* _Kutipan_:
========================================
Seorang narapidana di Tunisia dijatuhi hukuman enam bulan penjara hanya karena menolak menonton berita tentang Presiden Kais Saied di televisi. Kasus yang terdengar ganjil ini diungkap pengacaranya dan sebuah lembaga HAM setempat pada Jumat (11/7).
Menurut sang pengacara, Adel Sghaier, kliennya awalnya dijerat dengan pasal berat—Pasal 67 KUHP—yang mengatur soal penghinaan terhadap kepala negara. Namun, pasal itu kemudian diturunkan menjadi pelanggaran kesopanan publik, demi menghindari sorotan politik yang berlebihan.
Insiden bermula saat narapidana tersebut terang-terangan menolak menonton siaran berita TV yang menampilkan kegiatan Presiden Saied di dalam selnya. Ia pun dilaporkan oleh rekan satu selnya sendiri, lalu diperiksa, dan akhirnya divonis enam bulan penjara tambahan.
“Ini menunjukkan bagaimana suara-suara bahkan di dalam sel pun dibungkam,” kecam cabang Liga Hak Asasi Manusia Tunisia di kota Gafsa, tempat narapidana itu ditahan.
Yang lebih mengejutkan, narapidana itu sebenarnya sudah ditahan atas kasus lain yang akhirnya dibatalkan. Namun, saat keluarganya menunggu pembebasan, pria itu justru tidak kunjung keluar—karena telah dihukum dalam kasus “berita presiden” ini.
========================================
Baris dari sebuah dataset
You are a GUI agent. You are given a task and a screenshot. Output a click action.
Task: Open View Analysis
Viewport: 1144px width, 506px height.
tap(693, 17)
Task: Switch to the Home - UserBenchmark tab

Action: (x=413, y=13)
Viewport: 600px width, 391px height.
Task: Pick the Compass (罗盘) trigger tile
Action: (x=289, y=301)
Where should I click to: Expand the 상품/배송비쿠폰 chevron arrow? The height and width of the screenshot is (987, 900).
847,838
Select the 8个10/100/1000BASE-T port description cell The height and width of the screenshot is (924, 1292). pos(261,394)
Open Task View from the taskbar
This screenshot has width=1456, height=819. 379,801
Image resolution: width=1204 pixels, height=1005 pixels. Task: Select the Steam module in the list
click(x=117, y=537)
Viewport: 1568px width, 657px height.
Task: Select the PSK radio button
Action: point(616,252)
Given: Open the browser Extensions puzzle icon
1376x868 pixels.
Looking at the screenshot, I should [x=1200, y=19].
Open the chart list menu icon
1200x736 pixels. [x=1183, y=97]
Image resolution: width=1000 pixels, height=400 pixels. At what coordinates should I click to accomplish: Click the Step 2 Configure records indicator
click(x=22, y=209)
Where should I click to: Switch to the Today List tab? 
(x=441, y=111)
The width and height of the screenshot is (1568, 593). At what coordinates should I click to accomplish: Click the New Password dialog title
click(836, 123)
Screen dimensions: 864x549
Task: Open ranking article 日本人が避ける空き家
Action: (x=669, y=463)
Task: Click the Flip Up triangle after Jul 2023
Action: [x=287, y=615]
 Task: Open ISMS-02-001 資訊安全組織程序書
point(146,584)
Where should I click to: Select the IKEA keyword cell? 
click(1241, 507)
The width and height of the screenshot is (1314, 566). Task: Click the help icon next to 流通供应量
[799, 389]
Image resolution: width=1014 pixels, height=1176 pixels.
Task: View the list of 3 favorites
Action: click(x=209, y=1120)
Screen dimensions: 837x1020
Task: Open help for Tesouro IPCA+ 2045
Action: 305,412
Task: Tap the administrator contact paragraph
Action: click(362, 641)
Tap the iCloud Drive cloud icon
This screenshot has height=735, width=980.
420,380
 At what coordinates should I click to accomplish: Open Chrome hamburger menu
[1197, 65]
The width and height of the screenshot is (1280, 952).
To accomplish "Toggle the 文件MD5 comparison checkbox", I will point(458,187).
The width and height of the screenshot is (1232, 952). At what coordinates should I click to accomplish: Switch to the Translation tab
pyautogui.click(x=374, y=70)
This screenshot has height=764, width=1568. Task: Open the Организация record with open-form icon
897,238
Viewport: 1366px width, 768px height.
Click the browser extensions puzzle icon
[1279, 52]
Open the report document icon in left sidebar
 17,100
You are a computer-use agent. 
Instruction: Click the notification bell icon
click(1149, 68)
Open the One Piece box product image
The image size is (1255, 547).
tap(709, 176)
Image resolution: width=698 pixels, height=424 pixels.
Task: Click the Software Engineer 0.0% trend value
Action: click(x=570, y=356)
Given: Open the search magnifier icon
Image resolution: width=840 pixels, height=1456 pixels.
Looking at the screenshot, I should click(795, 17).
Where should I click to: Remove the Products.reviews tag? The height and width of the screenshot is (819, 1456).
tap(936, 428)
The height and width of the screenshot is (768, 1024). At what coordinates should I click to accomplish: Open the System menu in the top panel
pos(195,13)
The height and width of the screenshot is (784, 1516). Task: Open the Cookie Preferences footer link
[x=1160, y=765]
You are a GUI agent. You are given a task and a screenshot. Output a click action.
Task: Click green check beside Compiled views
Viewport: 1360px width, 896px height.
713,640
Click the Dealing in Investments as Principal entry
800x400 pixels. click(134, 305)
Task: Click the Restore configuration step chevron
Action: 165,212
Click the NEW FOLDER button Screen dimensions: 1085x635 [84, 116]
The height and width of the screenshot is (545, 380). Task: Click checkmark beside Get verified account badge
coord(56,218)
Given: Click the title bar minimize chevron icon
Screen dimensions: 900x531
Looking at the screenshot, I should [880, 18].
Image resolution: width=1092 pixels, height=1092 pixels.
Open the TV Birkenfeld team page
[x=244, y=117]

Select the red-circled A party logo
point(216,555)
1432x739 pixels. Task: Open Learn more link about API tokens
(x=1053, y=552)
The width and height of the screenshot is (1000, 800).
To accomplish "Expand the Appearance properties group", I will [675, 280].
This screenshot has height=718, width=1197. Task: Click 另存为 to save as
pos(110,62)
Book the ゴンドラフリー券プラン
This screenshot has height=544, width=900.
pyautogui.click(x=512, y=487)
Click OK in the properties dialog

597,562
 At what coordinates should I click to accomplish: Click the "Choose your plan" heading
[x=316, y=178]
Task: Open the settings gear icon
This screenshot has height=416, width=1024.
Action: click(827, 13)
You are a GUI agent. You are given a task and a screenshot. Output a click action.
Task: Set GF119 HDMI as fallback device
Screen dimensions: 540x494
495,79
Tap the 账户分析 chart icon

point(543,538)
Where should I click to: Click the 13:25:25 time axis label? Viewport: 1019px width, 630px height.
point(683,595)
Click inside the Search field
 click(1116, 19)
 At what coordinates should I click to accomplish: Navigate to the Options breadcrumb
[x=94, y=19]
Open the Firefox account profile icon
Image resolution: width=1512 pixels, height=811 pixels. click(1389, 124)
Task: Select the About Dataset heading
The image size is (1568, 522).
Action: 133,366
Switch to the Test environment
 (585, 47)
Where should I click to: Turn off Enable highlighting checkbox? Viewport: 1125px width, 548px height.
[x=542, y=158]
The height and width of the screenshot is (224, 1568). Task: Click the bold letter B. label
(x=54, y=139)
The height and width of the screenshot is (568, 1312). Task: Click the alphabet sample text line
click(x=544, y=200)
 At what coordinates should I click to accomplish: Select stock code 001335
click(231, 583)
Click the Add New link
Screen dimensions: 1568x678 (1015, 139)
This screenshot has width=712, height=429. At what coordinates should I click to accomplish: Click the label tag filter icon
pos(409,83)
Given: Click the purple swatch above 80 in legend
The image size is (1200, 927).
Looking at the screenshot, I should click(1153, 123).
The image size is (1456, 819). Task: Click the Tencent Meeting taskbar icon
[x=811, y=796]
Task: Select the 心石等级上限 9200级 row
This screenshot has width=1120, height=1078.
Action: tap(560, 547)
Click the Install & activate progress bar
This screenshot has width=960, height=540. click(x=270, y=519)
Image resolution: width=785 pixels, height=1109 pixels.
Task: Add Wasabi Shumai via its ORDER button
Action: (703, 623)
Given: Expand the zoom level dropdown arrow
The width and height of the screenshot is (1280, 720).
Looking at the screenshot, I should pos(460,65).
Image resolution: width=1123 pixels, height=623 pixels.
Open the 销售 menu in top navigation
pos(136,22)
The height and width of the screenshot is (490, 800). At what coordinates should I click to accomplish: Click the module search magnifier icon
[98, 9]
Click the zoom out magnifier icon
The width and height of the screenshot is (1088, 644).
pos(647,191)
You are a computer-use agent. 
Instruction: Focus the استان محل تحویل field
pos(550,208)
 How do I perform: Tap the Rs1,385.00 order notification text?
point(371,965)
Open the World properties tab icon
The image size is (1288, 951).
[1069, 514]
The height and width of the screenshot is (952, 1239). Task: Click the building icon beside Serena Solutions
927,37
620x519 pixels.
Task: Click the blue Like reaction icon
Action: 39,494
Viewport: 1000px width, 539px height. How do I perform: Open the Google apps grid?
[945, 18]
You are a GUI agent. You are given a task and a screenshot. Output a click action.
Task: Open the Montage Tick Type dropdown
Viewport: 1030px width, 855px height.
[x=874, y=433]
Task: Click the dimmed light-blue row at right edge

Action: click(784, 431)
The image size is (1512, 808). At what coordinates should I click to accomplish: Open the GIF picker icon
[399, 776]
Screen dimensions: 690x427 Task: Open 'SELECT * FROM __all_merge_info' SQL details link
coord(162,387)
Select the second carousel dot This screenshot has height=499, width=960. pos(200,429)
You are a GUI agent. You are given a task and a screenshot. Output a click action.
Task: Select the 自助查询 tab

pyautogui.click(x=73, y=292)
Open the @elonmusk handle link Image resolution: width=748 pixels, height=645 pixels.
========================================
* _Soal 1_: Perbarui seluruh bagian kutipan dari "Menurut sang pengacara, Adel" hingga "politik yang berlebihan." dengan mengganti "pasal berat" menjadi "pasal serius", lalu tuliskan bagian itu kembali.
* _Soal 2_:
Jawab pertanyaan berikut berdasarkan kutipan.
(a) Berapa lama hukuman penjara yang dijatuhkan kepada narapidana itu?
(b) Siapa yang melaporkan narapidana tersebut?
(c) Di kota mana narapidana itu ditahan?
* _Soal 3_: Ubah paragraf kutipan yang diawali "Insiden bermula saat narapidana" menjadi daftar singkat yang tetap memuat fakta utamanya.

* _Hasil Latihan 1_:
Menurut sang pengacara, Adel Sghaier, kliennya awalnya dijerat dengan pasal serius—Pasal 67 KUHP—yang mengatur soal penghinaan terhadap kepala negara. Namun, pasal itu kemudian diturunkan menjadi pelanggaran kesopanan publik, demi menghindari sorotan politik yang berlebihan.

* _Hasil Latihan 2_:
(a) Enam bulan.
(b) Rekan satu selnya sendiri.
(c) Gafsa.

* _Hasil Latihan 3_:
- Narapidana itu terang-terangan menolak menonton siaran berita TV tentang kegiatan Presiden Saied di dalam selnya.
- Ia dilaporkan oleh rekan satu selnya sendiri.
- Ia kemudian diperiksa.
- Ia akhirnya divonis enam bulan penjara tambahan.